- **What needs to be done**
Start with the first line of the data and end with the line that holds "DÉTAILS (19, 1458)"; write out each one exactly.
═════ Given entries ═════
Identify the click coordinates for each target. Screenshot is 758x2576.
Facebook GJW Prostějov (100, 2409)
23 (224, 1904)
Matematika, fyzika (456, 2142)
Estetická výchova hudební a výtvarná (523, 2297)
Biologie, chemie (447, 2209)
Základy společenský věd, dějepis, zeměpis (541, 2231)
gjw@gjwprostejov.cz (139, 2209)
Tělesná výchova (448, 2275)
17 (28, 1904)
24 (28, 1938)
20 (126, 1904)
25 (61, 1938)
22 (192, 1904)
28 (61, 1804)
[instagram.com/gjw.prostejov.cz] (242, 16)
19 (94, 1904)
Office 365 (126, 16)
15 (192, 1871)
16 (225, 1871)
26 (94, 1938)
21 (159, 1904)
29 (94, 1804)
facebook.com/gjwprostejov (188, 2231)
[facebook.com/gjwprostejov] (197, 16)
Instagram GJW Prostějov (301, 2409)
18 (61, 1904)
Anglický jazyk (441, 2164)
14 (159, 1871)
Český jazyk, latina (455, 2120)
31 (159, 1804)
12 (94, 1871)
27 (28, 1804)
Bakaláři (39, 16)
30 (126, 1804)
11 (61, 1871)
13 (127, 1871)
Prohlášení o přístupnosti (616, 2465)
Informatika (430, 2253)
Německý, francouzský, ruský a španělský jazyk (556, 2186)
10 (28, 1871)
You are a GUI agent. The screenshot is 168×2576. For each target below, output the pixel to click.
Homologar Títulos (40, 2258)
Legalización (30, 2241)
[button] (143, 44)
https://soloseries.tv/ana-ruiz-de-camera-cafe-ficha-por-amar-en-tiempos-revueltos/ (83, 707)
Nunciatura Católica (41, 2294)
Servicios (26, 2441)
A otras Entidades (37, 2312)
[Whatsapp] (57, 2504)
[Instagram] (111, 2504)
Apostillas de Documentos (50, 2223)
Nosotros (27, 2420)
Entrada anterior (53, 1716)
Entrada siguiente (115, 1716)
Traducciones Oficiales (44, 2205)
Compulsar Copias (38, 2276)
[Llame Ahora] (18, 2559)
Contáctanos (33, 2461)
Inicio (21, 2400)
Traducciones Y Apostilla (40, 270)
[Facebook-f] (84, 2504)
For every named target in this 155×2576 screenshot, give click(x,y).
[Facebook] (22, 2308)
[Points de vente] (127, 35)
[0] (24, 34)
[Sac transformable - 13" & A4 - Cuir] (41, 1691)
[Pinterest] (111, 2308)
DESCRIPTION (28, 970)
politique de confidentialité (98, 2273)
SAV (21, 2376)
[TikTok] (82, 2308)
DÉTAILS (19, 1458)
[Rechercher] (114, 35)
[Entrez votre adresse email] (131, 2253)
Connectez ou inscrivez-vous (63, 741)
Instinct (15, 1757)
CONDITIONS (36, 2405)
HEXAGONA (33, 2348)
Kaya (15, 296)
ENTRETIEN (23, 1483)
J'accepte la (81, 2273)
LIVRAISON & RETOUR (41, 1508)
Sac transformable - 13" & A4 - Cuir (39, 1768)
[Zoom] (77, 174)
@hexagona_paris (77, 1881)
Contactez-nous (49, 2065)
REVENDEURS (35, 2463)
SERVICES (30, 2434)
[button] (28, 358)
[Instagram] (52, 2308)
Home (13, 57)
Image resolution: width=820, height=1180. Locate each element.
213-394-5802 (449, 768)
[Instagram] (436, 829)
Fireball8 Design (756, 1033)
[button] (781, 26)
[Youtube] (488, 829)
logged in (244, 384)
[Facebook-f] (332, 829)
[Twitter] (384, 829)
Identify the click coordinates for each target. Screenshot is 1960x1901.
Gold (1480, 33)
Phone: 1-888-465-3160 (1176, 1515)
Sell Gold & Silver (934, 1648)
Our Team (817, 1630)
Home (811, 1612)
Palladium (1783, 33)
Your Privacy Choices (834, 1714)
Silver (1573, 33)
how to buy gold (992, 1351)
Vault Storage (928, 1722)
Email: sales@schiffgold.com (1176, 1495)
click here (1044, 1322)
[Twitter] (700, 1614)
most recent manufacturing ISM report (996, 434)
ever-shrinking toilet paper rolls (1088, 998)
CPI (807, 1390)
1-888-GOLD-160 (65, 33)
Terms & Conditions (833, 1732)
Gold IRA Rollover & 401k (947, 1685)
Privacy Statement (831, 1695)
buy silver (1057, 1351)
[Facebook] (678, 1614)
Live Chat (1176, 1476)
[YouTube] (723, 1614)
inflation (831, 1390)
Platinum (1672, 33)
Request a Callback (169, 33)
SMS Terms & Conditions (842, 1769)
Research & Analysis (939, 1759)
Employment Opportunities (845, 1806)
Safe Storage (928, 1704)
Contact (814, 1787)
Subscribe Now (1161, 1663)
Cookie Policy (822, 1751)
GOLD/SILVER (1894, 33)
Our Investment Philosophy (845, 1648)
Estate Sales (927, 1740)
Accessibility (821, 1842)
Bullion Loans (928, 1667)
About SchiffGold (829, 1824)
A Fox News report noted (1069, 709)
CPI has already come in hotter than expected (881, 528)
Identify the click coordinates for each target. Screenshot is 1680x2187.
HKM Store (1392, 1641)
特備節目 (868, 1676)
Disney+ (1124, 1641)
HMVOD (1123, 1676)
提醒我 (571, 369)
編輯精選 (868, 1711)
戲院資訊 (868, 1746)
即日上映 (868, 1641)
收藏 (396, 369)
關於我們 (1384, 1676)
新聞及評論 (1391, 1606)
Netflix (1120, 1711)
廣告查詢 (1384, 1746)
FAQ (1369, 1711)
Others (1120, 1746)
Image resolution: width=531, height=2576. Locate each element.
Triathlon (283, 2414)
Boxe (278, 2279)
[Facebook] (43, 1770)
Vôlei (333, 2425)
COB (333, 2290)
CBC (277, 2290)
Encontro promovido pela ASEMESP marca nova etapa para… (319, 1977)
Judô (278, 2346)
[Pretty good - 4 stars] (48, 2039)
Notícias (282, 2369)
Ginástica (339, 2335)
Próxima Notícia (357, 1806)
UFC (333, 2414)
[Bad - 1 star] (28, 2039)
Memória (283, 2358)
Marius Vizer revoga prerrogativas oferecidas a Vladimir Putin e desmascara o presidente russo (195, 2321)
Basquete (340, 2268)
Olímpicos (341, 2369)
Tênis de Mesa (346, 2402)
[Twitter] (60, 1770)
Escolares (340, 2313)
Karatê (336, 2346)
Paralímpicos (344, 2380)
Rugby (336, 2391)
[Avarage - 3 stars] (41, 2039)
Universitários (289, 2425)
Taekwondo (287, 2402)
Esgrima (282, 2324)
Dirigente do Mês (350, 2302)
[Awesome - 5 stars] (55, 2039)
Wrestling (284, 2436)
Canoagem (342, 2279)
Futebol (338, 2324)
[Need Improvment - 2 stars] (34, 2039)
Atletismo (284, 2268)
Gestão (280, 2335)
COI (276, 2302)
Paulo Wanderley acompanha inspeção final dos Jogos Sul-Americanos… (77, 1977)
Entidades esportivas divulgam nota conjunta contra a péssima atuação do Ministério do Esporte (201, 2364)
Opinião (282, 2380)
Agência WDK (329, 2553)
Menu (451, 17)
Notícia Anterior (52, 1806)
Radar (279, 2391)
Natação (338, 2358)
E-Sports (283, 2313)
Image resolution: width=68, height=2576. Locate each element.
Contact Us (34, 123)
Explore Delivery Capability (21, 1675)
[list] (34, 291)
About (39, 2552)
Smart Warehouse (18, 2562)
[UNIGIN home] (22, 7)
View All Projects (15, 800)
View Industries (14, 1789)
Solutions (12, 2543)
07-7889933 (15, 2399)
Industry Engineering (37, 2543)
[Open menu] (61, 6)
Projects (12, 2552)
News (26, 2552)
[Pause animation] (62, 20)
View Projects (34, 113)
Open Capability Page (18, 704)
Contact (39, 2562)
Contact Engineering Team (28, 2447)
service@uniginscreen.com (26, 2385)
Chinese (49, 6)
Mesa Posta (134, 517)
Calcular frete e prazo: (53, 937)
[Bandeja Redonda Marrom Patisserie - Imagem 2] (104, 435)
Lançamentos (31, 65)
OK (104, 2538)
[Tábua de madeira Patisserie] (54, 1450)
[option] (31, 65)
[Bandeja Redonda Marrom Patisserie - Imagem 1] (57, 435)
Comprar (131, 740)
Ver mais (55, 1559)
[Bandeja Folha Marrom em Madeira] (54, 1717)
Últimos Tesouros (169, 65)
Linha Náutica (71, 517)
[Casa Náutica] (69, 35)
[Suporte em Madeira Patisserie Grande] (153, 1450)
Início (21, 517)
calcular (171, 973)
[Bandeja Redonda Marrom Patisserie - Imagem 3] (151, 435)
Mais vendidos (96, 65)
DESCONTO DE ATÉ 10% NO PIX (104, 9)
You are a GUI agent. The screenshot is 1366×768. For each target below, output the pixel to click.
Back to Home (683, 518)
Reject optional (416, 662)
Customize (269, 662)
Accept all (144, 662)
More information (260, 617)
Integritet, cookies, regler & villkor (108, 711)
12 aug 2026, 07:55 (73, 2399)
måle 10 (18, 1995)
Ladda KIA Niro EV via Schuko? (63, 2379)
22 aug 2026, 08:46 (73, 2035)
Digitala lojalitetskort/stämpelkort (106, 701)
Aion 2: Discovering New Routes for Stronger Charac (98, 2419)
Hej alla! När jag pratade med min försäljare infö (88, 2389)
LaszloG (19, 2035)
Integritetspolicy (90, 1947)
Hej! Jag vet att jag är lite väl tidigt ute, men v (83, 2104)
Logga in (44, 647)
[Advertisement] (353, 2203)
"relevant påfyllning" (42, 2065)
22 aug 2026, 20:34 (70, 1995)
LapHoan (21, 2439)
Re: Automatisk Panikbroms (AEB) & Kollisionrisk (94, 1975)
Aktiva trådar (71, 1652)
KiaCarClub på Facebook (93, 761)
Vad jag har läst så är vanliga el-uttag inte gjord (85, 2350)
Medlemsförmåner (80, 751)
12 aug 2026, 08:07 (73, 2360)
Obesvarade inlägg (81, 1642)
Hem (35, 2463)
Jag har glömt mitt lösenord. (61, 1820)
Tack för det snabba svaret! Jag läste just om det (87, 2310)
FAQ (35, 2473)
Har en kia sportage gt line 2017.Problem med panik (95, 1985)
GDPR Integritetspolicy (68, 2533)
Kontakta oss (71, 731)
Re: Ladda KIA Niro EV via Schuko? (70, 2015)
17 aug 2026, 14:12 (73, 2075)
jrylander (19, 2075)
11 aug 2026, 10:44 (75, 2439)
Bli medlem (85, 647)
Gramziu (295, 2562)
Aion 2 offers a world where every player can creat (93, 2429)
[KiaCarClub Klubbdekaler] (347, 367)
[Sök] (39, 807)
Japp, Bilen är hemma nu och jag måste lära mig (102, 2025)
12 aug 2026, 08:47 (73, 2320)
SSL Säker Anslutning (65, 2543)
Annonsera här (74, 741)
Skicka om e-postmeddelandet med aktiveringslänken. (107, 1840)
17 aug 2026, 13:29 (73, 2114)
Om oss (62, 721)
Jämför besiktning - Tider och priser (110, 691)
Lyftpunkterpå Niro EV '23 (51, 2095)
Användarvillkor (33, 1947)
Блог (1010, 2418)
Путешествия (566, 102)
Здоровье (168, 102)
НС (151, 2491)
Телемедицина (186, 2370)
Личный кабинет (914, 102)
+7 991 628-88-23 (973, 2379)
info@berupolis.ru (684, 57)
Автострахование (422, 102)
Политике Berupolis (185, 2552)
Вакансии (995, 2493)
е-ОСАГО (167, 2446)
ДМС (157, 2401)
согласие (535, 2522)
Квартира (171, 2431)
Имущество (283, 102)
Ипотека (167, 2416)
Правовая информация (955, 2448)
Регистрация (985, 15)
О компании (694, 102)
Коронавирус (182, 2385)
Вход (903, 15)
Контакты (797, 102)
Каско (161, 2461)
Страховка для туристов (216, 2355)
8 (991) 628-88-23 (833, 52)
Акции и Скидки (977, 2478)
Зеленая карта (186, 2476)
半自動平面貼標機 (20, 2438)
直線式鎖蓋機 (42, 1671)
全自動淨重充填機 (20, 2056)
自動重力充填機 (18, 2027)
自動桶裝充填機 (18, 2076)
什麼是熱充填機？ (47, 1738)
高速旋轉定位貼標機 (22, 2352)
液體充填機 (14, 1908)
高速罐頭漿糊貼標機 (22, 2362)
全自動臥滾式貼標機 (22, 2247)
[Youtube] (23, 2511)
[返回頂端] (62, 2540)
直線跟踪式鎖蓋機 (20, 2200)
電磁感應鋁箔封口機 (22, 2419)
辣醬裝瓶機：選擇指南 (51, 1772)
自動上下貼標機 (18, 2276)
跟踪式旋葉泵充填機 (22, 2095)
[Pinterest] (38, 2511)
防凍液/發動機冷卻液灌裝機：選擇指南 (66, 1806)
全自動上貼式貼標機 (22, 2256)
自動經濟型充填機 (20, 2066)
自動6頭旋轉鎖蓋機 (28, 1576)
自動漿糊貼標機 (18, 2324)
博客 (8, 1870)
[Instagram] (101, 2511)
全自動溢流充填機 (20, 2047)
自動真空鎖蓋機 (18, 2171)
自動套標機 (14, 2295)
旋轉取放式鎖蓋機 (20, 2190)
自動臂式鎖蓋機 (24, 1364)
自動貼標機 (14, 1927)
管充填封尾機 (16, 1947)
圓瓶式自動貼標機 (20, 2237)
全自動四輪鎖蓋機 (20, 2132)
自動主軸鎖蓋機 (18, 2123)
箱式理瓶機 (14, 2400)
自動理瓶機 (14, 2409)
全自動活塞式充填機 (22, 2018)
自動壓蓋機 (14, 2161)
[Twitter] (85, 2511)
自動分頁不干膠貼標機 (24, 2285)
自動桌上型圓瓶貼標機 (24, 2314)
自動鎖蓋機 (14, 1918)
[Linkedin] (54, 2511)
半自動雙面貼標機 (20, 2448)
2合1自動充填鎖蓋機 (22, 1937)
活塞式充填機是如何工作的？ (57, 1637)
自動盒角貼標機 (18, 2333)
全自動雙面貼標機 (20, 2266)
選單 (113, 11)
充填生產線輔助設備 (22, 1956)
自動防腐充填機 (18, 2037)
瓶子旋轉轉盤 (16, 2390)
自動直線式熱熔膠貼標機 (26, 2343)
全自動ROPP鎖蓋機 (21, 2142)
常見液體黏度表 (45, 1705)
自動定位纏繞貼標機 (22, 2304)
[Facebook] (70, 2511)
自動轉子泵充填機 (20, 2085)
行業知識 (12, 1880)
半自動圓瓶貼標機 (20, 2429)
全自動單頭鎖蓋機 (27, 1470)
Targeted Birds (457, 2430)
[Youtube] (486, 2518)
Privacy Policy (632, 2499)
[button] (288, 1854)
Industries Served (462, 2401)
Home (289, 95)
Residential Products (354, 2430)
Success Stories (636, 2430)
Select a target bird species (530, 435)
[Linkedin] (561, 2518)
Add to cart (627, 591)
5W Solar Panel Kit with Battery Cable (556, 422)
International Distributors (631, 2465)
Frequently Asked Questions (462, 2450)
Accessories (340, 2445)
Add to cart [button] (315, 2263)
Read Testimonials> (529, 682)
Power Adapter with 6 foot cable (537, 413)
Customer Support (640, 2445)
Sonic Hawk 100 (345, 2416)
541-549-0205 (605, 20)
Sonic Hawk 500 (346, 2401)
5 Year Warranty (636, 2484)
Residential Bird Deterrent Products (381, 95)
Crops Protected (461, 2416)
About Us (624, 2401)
═════
- **Solution to the problem**
Identify the click coordinates for each target. Screenshot is 758x2576.
Facebook GJW Prostějov (100, 2409)
23 (224, 1904)
Matematika, fyzika (456, 2142)
Estetická výchova hudební a výtvarná (523, 2297)
Biologie, chemie (447, 2209)
Základy společenský věd, dějepis, zeměpis (541, 2231)
gjw@gjwprostejov.cz (139, 2209)
Tělesná výchova (448, 2275)
17 (28, 1904)
24 (28, 1938)
20 (126, 1904)
25 (61, 1938)
22 (192, 1904)
28 (61, 1804)
[instagram.com/gjw.prostejov.cz] (242, 16)
19 (94, 1904)
Office 365 (126, 16)
15 (192, 1871)
16 (225, 1871)
26 (94, 1938)
21 (159, 1904)
29 (94, 1804)
facebook.com/gjwprostejov (188, 2231)
[facebook.com/gjwprostejov] (197, 16)
Instagram GJW Prostějov (301, 2409)
18 (61, 1904)
Anglický jazyk (441, 2164)
14 (159, 1871)
Český jazyk, latina (455, 2120)
31 (159, 1804)
12 (94, 1871)
27 (28, 1804)
Bakaláři (39, 16)
30 (126, 1804)
11 (61, 1871)
13 (127, 1871)
Prohlášení o přístupnosti (616, 2465)
Informatika (430, 2253)
Německý, francouzský, ruský a španělský jazyk (556, 2186)
10 (28, 1871)
You are a GUI agent. The screenshot is 168×2576. For each target below, output the pixel to click.
Homologar Títulos (40, 2258)
Legalización (30, 2241)
[button] (143, 44)
https://soloseries.tv/ana-ruiz-de-camera-cafe-ficha-por-amar-en-tiempos-revueltos/ (83, 707)
Nunciatura Católica (41, 2294)
Servicios (26, 2441)
A otras Entidades (37, 2312)
[Whatsapp] (57, 2504)
[Instagram] (111, 2504)
Apostillas de Documentos (50, 2223)
Nosotros (27, 2420)
Entrada anterior (53, 1716)
Entrada siguiente (115, 1716)
Traducciones Oficiales (44, 2205)
Compulsar Copias (38, 2276)
[Llame Ahora] (18, 2559)
Contáctanos (33, 2461)
Inicio (21, 2400)
Traducciones Y Apostilla (40, 270)
[Facebook-f] (84, 2504)
For every named target in this 155×2576 screenshot, give click(x,y).
[Facebook] (22, 2308)
[Points de vente] (127, 35)
[0] (24, 34)
[Sac transformable - 13" & A4 - Cuir] (41, 1691)
[Pinterest] (111, 2308)
DESCRIPTION (28, 970)
politique de confidentialité (98, 2273)
SAV (21, 2376)
[TikTok] (82, 2308)
DÉTAILS (19, 1458)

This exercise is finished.